Apart from the few gushers (and thank you for that), reaction has been, well, polite. The most oft-repeated comment is “It doesn’t matter what I think. What’s important is whether or not you like it.”

Hmmm. Really?

Sure, to fret about my hair color is a vain concern. But think about that as a hook, so to speak, and a metaphor for this: ignoring the opinions of others in favor of preferencing one’s own can actually be corrosive to the spirit of community.

I’m not speaking against diversity or championing conformity—not at all. But listening to and providing accommodation to the reasoned thoughts of others is critical to maintaining and fostering a community and a culture of learning.

These days, as a nation, we don’t seem all that into fostering a community and a culture of learning. We are too used to being a culture of consuming, as Black Friday and Cyber Monday attest.

We have also become used to being a culture of ignorance.

Tom Nichols, writing in The Death of Expertise, says “Never had so many people had so much access to so much knowledge and yet have been so resistant to learning anything.”

Seasonally appropriate at this time of year, George Friedrich Handel, writing in his epic “Messiah,” quotes the Hebrew prophet Isaiah, “All we like sheep have gone astray. We have turned every one to his own way.”

In other words, we have made a sport and a pastime of enthroning our own random opinions and discarding the views—often more knowledgeable views—of others.

Which is how we come to believe that historically reputable news outlets are purveyors of “fake news.” And also how, in the buffet du jour of news outlets, we can easily find ones to reinforce rather than challenge our pre-existing-condition world views. (You don’t like the chicken tenders option? The next pan on the steam table is meatloaf with gravy. Keep shopping till you find what you like.)

We have turned, every one of us, to his own way, baby. And it’s not helping matters.

When our commander in chief tweets about creating a Worldwide Network “to show the World the way we really are, GREAT!” we really need to do some collective soul-searching and listening.

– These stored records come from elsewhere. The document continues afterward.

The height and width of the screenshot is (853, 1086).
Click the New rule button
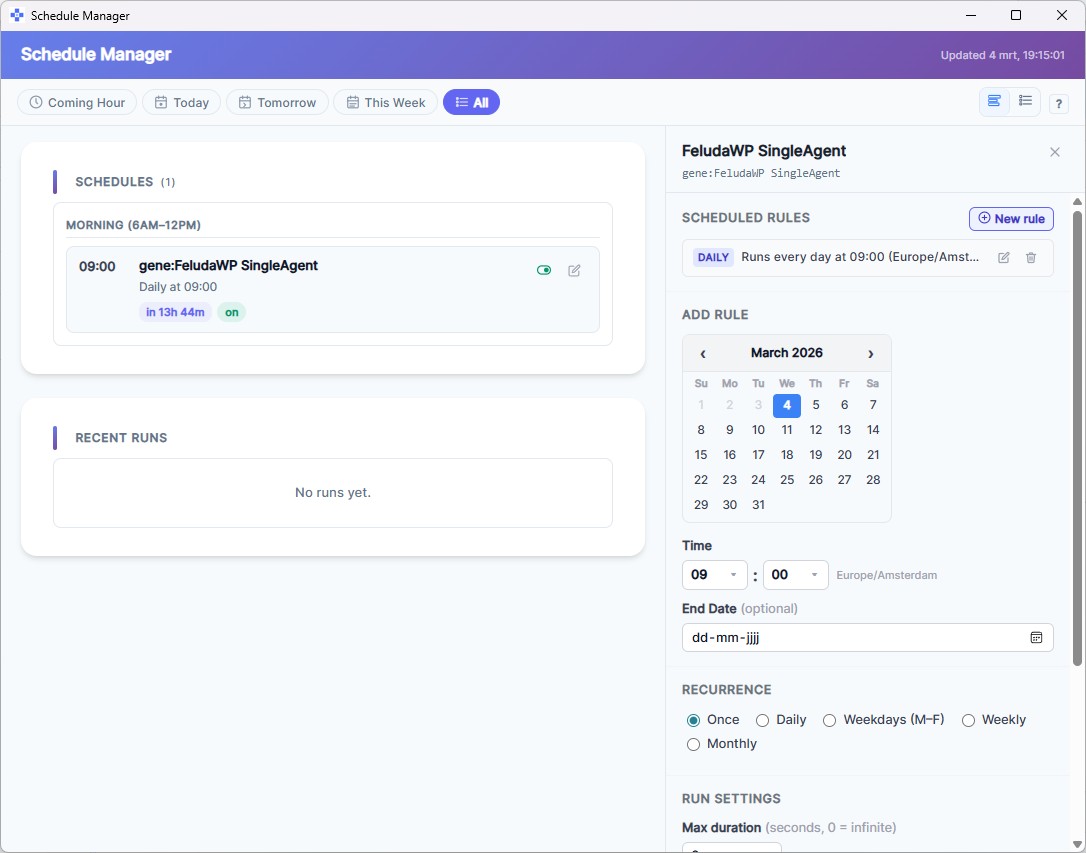pos(1011,218)
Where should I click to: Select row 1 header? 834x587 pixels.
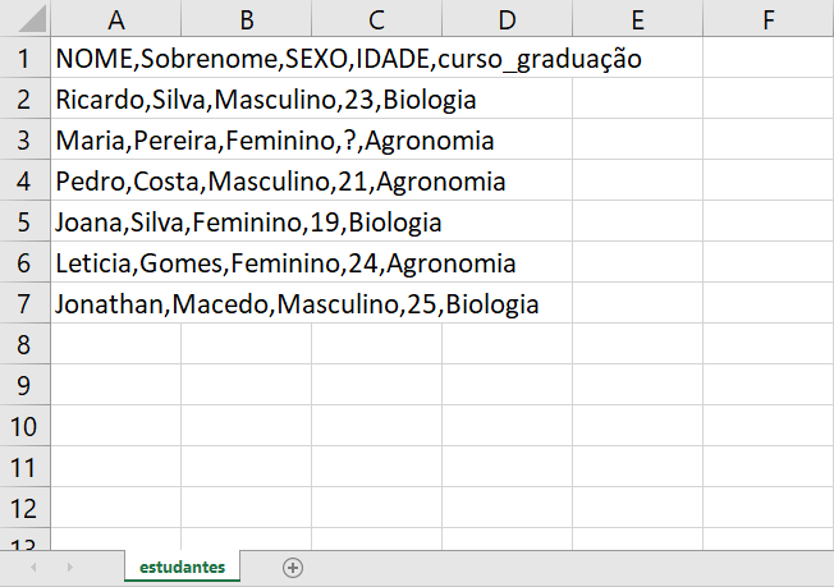[x=25, y=57]
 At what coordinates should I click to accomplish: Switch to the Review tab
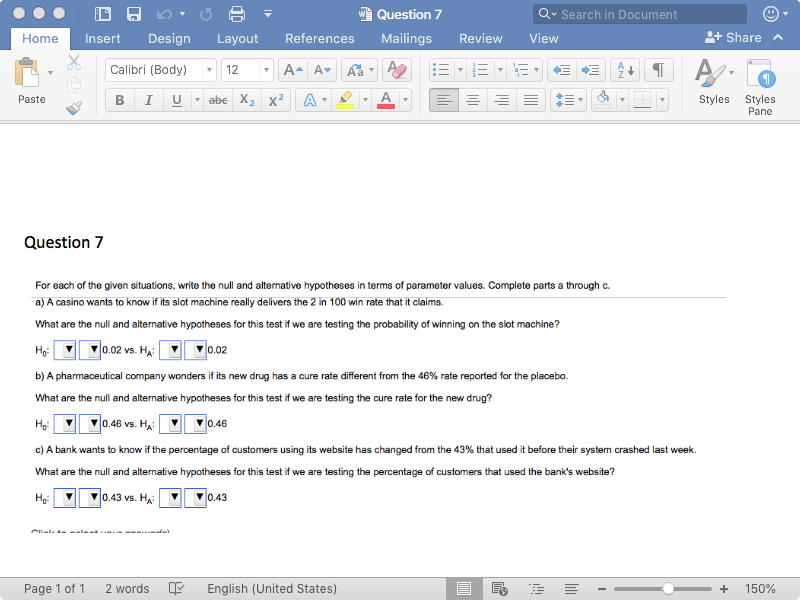coord(481,38)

Because for people of faith and for ethicists, secular or religious, the concept of “GREAT” is at odds with the imperative to do good. The promulgation of lies and the embrace of nationalism is at odds with truthfulness and the reality of globalism.

It is old school to say this, but I am not ashamed to: we have an obligation to listen to our betters—even if we then go on to question them. Because first and foremost, we have an obligation to deeply listen to one another.

We don’t live in a self-determining vacuum. We don’t inhabit a space in which whatever we choose to do is de facto the best choice just because we ourselves chose to do it. Believe it or not, our self-interested choices are not always—and maybe not even very often—the best choice for the communities in which we are involved nor even the integrity of our own selves.

And my hair? Well, as metaphors go, let’s just say that it was something of a red herring.